Excerpt:
The ‘Big Twelve’ of the Pantanal

Toco toucan, Pantanal

In the untamed realms of wilderness in the Pantanal, wildlife thrives in all its grandeur and diversity. We bring you a list of the top dozen animals. Here’s the ‘Big Twelve’ of the Pantanal!

12. Red-and-green macaw

 

Pantanal

© Jayanth Sharma

 

The red-and-green macaw is a mostly-red macaw that can attain a body length of three feet! Known to mate for life, it is normally found in pairs or flocks of several pairs. Brilliantly colourful, it is also a delight to photograph. Its conspicuous, iridescent feathers dazzle against the backdrop of the forest, a spectacle even more heightened in intensity when it’s airborne.

11. Hyacinth macaw

 

Hyacinth macaws, Pantanal

© Jayanth Sharma

 

The red-and-green macaw may be high on vividness but the hyacinth macaw is the planet’s largest macaw and flying parrot (by body length). Almost entirely deep-blue with a couple of strokes of yellow, this parrot has a very strong beak, no nut is too hard to crack for the hyacinth macaw! Habitat loss and trapping for pet trade have left the hyacinth macaw classified as Vulnerable by the IUCN, but the Pantanal is a fabulous place to see and photograph it.

Things to do:
a) In the article on the Pantanal's "Big Twelve," set down the passage starting with "In the untamed" and going on through "intensity when it’s airborne.", word for word.
b) According to the article on the Pantanal's "Big Twelve," what has led the IUCN to classify the hyacinth macaw as Vulnerable?
c) Continue the article on the Pantanal's "Big Twelve" from its final sentence.

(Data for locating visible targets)
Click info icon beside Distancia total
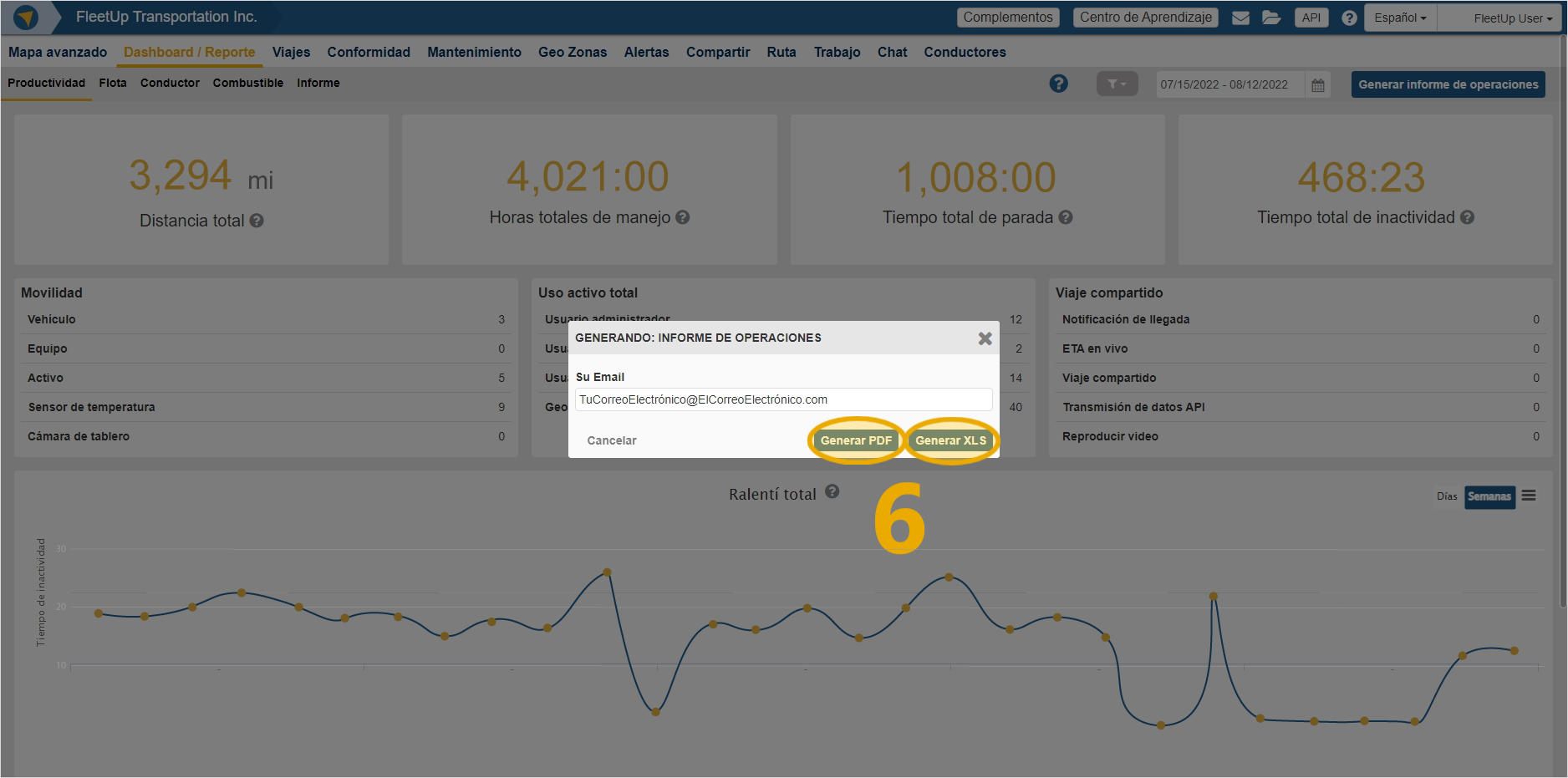 click(x=257, y=221)
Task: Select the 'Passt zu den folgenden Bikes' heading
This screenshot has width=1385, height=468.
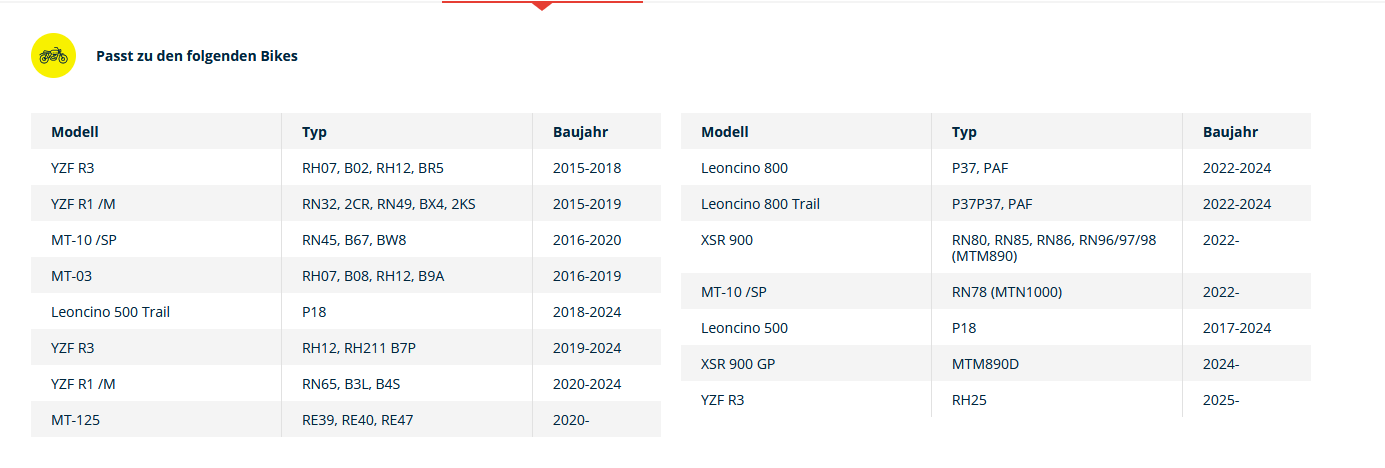Action: click(197, 56)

Answers given:
a)
In the untamed realms of wilderness in the Pantanal, wildlife thrives in all its grandeur and diversity. We bring you a list of the top dozen animals. Here’s the ‘Big Twelve’ of the Pantanal!

12. Red-and-green macaw

 

Pantanal

© Jayanth Sharma

 

The red-and-green macaw is a mostly-red macaw that can attain a body length of three feet! Known to mate for life, it is normally found in pairs or flocks of several pairs. Brilliantly colourful, it is also a delight to photograph. Its conspicuous, iridescent feathers dazzle against the backdrop of the forest, a spectacle even more heightened in intensity when it’s airborne.

b) Habitat loss and trapping for the pet trade.

c)
10. Toco toucan

 

Toco toucan, Pantanal

© Jayanth Sharma

 

So far as spectacle goes, the macaw duo must give way to the toco toucan, the largest of the absurdly stunning toucan family. With striking black-and-white plumage, it uses its enormous and vibrant bill to   feed on fruit, insects, and small reptiles, birds and their eggs. Research has also shown that bill can modify blood flow and thereby regulate heat distribution in the bird! Thus, the toco toucan uses its bill as a thermal radiator responsible for between 30 and 60% of heat loss.

9. Ocelot

 

Ocelot, Pantanal

© Jayanth Sharma

 

The ocelot, also known dwarf leopard, is a small, wild, gorgeous cat that thrives in South America and is one of the chief attractions in south Pantanal’s farms we visit during our Photo Tour. The ocelot is nocturnal and begins its activities during twilight. On cloudy or rainy days though, it can be spotted even during the day. It is solitary and preys on armadillos, rabbits, rodents, opossums, insects, reptiles, fish and small birds.

8. Jabiru stork

 

Jabiru stork, Pantanal

© Jayanth Sharma

 

The jabiru is a most common large stork found in the Pantanal – the tallest flying bird in South America and Central America. Jabiru means ‘swollen neck’ in a Tupi-Guarani language. It has a white body and topped with a black, featherless neck that has a red stretchable pouch at the base. Even though it looks heavy while it is on the ground, the jabiru is a graceful and powerful flier. It mainly feeds mainly on fish, amphibians and molluscs, and is known to detect its prey more through tactile sensation as compared to using its vision.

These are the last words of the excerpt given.